Blog Post # 3 Chaucer Notes/Questions

Chaucer notes from 2/27/12


Shows himself as a good natured-Chaucer is in the tale himself as a character, and is closely connected to the narrator but is not the narrator. They do not share the same beliefs always. The narrator is somewhat impressionable (seems to admire the characters, says "worthy" alot when describing them, but Chaucer sees them as unworthy)

Chaucer himself values honesty, modesty, simplicity, indifference to money. He condemns cheating and fraud, but doesn't always recognize it.

Chaucer is big on satire! He satires the English church and it's hypocrisy-uses the Oxford Cleric and the Parson as good examples.
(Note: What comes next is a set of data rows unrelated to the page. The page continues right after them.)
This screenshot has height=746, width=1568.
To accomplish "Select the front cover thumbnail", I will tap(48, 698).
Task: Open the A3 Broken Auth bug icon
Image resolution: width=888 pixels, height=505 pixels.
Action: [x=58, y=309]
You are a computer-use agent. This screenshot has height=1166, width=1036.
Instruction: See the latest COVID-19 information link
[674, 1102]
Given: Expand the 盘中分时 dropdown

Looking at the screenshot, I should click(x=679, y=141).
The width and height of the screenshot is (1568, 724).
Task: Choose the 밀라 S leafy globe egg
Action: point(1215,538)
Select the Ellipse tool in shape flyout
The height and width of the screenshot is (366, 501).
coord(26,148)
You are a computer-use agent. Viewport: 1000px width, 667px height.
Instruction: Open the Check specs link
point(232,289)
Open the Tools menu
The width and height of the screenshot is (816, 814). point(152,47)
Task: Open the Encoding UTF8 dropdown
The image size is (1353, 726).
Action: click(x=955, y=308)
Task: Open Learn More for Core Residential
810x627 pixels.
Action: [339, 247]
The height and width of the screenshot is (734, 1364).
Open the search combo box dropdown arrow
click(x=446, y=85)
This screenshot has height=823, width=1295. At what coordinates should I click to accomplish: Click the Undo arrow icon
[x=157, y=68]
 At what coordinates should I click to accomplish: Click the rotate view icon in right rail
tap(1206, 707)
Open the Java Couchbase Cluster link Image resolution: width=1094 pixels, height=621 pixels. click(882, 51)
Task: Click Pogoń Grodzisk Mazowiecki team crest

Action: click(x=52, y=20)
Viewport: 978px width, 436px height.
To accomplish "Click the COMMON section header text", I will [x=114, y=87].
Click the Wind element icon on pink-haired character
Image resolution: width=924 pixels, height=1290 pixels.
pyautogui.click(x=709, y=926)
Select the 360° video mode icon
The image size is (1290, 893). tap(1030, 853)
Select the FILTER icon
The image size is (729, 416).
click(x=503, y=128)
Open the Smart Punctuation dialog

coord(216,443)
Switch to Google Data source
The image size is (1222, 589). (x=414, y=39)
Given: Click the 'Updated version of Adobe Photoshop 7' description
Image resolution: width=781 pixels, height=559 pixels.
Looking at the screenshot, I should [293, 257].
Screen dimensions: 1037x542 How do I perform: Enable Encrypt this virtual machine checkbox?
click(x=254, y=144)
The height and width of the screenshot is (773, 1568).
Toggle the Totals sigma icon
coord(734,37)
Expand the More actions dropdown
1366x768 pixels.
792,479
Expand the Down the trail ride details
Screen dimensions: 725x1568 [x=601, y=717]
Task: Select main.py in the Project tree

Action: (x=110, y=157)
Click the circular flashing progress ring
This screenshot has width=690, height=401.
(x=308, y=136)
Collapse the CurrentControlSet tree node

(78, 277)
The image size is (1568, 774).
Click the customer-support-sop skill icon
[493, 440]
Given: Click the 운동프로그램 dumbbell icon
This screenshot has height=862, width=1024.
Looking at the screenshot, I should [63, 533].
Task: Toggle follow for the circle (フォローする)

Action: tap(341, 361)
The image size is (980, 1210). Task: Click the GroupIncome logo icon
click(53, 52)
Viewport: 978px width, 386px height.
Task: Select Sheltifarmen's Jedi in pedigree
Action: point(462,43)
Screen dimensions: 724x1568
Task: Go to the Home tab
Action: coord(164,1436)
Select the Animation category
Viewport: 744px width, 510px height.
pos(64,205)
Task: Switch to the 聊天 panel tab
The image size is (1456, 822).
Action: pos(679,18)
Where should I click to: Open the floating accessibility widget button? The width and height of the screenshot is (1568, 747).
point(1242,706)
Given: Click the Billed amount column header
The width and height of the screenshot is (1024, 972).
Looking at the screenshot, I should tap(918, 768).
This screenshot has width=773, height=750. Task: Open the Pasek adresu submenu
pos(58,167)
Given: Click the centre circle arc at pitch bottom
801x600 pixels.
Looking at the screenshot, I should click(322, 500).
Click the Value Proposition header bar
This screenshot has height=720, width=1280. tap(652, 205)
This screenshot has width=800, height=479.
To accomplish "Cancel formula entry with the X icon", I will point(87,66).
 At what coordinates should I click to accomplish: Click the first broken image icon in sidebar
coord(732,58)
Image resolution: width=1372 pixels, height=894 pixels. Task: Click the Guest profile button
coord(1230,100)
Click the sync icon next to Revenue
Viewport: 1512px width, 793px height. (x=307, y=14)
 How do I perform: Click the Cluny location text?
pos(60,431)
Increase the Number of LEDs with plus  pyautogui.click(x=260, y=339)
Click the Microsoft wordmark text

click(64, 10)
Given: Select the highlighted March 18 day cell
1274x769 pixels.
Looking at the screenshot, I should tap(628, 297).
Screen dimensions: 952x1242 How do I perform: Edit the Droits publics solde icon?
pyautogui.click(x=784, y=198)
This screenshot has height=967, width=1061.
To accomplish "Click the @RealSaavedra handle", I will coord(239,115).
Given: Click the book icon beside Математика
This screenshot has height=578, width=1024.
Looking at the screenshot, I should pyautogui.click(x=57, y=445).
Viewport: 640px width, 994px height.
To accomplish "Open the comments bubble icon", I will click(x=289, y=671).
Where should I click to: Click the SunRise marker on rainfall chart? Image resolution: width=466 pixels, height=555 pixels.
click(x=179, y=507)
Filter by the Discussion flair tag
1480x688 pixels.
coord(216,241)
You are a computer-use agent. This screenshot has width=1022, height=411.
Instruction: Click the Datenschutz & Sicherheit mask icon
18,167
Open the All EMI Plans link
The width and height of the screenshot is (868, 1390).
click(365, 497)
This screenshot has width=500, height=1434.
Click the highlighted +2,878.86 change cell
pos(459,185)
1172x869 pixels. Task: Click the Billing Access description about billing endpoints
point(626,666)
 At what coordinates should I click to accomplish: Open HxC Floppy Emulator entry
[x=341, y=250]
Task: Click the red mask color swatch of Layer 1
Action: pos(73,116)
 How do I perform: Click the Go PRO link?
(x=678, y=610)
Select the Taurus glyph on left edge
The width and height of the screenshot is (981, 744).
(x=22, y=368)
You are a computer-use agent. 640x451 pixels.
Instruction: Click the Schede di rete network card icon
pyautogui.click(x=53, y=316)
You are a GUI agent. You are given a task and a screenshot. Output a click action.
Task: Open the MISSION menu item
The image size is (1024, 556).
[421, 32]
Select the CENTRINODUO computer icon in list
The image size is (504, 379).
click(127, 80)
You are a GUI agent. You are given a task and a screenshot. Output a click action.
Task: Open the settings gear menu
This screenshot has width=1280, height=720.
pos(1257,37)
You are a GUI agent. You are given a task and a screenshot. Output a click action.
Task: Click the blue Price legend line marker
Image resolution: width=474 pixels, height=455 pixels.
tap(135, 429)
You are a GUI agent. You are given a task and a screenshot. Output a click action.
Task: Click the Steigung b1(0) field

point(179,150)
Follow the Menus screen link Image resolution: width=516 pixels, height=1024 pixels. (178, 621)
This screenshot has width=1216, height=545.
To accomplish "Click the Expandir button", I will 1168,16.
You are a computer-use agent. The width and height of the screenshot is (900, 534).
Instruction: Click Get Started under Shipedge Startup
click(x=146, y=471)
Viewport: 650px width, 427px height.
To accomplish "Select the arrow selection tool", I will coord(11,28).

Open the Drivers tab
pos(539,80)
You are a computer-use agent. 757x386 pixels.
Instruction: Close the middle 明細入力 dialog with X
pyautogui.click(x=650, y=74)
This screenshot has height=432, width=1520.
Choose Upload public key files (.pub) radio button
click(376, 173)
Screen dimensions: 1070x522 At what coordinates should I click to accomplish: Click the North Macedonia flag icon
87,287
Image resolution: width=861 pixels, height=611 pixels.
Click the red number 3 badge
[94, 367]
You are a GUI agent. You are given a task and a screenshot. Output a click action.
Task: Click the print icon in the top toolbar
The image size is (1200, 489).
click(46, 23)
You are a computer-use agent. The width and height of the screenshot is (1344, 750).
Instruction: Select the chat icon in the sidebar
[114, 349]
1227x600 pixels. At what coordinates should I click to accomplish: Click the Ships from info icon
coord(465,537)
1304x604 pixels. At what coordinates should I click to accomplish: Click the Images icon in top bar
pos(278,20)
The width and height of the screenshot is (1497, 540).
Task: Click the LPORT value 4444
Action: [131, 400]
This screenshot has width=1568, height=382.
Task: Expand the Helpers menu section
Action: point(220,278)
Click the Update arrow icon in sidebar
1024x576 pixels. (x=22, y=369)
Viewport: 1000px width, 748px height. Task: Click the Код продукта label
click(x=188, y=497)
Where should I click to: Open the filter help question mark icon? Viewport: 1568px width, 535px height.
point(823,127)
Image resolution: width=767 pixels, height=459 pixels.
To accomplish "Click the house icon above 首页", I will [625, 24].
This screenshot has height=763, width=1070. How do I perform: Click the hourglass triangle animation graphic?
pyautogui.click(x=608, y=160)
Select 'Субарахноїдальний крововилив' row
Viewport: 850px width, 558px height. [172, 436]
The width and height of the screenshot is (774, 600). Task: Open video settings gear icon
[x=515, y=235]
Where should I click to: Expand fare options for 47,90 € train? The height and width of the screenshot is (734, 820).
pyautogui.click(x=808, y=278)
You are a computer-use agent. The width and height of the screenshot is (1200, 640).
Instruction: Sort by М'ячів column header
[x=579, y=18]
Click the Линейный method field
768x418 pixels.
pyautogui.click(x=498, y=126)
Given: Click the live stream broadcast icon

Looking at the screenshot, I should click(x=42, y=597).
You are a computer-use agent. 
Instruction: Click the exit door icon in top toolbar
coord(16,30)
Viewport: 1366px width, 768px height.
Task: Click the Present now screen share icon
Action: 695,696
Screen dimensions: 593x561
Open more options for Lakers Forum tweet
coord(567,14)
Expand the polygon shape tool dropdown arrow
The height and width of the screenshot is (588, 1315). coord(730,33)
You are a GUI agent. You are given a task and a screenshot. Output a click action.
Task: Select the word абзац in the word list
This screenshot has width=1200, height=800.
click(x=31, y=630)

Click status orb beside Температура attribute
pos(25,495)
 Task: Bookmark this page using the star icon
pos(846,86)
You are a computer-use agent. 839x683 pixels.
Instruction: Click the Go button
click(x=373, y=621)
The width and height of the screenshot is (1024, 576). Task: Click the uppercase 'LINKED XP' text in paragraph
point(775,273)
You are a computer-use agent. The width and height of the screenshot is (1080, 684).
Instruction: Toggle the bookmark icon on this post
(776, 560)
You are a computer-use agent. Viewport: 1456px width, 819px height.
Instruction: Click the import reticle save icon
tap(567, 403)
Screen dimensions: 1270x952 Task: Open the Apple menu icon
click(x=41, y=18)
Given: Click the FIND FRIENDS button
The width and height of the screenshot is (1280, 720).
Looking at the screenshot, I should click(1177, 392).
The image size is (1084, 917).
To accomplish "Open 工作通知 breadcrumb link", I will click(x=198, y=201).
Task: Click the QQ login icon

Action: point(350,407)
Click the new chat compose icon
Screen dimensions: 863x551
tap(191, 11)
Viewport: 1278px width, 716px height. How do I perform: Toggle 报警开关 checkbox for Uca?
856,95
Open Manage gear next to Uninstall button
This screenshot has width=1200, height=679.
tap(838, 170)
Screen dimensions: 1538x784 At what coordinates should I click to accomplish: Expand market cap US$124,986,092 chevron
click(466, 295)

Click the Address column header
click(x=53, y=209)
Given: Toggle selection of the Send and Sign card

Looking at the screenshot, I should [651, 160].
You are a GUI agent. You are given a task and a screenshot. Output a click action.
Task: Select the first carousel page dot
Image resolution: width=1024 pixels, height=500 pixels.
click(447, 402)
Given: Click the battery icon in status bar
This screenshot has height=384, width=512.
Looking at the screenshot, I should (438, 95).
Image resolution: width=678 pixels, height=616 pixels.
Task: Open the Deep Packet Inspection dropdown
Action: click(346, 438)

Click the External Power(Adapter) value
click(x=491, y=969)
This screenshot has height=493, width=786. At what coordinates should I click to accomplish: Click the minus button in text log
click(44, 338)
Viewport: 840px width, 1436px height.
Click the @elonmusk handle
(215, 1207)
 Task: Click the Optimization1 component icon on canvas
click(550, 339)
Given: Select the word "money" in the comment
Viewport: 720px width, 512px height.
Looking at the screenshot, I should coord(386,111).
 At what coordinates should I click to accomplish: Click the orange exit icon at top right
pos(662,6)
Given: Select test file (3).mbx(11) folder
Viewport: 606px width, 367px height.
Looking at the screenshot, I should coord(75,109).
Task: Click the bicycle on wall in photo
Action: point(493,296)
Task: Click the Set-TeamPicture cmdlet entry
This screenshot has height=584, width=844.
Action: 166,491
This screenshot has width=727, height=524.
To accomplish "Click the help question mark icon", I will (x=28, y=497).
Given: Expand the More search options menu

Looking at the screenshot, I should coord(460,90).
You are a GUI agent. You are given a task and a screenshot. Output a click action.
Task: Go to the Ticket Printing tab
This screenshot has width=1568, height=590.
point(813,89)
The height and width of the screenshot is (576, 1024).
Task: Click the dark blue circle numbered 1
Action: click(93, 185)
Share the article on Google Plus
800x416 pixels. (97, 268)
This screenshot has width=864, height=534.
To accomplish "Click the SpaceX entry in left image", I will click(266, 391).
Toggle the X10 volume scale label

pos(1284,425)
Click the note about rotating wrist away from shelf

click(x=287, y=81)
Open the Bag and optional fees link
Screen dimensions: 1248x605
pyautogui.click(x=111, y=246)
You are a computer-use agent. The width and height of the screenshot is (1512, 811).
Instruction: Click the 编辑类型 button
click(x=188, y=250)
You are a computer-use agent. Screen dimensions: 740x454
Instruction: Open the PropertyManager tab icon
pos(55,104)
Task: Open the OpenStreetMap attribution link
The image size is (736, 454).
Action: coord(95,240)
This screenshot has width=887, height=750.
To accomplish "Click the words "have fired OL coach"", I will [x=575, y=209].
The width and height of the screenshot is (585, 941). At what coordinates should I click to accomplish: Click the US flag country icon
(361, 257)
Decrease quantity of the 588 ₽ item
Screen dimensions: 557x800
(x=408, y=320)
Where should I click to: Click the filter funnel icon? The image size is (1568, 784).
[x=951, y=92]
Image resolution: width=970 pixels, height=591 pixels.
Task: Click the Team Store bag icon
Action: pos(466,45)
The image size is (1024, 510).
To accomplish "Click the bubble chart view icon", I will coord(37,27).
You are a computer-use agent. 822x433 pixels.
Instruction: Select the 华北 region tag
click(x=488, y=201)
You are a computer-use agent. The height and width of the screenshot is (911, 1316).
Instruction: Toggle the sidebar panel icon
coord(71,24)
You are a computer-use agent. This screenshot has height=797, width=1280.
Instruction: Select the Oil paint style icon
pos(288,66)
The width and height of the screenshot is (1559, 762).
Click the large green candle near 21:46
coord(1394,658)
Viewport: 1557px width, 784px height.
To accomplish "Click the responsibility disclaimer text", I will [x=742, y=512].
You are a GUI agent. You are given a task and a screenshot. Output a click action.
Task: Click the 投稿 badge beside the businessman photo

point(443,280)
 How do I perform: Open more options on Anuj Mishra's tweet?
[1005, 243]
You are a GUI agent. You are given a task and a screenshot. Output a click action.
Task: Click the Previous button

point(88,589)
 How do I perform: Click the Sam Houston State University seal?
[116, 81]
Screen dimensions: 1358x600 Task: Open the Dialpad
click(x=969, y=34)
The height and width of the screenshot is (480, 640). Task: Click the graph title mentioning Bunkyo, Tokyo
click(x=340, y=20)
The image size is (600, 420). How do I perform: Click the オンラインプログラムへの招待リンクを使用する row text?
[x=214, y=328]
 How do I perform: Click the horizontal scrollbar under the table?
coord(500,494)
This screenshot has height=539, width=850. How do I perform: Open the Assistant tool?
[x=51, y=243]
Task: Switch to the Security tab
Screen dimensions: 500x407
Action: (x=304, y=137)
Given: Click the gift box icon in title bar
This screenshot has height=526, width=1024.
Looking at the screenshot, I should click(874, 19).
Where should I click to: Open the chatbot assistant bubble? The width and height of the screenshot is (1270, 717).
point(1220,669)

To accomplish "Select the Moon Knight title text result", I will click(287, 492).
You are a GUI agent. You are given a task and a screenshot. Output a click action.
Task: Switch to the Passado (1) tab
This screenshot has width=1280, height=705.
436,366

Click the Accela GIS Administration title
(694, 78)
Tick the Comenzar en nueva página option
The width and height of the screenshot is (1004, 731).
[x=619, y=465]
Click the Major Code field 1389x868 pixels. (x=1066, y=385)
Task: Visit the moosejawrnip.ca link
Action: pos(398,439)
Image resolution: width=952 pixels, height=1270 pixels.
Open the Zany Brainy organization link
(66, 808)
He identifies the following characters and satirizes them:

-merchant-self-important hypocrits
-franklin-excessive devotion to pleasure
-doctor-greed and ignorance
-miller-dishonest business people

Fabliau is literary term Chaucer uses to demonstrate a great variety of comic tales in verse (i.e Miller's, Reeve's, Shipman's, Summoner's tales)
-describes everyday people in familiar places, and glamorizes them a bit, but we know that life, especially in the middle ages was not that easy!
-plots include gullibility in victims and sexual appetite in the trickster heroes
-Canterbury Tales demonstrates irreverence (lack of respect for things that are generally taken seriously) which is probably why the tales have endured so long!

Avarice-greed or insatiable desire for wealth

Questions for "Pardoner's Tale and Wife of Bath" due Wednesday, February 29th

Pardoner's Tale
1. How does the Pardoner describe his own character and morals in the Prologue to his tale?
2. How do the descriptions given by the tavern-knave and the publican personify Death? What does the rioters' response to the description of Death tell you about their characters?
3. Irony is a discrepancy between expectations and reality. What is the central irony in "The Pardoner's Tale"? (What do the rioters expect to find under the tree and what do they actually find?)
4. Is greed or desire the root of all evil? Discuss the Pardoner's moral.

Wife of Bath

1. Consider the various things the Wife of Bath. As the narrator of her tale, the Wife of Bath says things people think women want. What do you think of these proposals? In other words, what do women want according to her and you?

2. Do you think Chaucer's rich portrayal of the Wife of Bath is an indication that he had progressive views about women for his time?

Thursday, February 16, 2012

Two kinds of society

The poem is an imaginative vision of two kinds of society, each a pitted against one another...what are these two kinds of society?

The characters in Beowulf are all functionaries playing out their roles as long as wyrd permits, not images of real people but exemplars of all human types. Knowing this, how is the society of Herot representative of "generosity, loyalty, and love"?

what's more important for warriors following comitatus, worrying about showing fear and being disloyal or dying? Why?

Thursday, February 9, 2012

Beowulf begins!

After reading the first five sections of the poem, respond to these questions. Notes are allowed.

1. The opening passages of "Beowulf" reference family lineage as it is clearly central to the poem. Find two examples of how the characters reference either ancestry or identity of family within the first five sections. Why might family history play such a vital role?

2. How has Grendel already begun to emerge as the archetypal monster in "Beowulf"? What characteristics does he exude to link him to this title?

3. Look at the religious references in Beowulf--what are the names for God? What biblical events are mentioned, and who mentions them?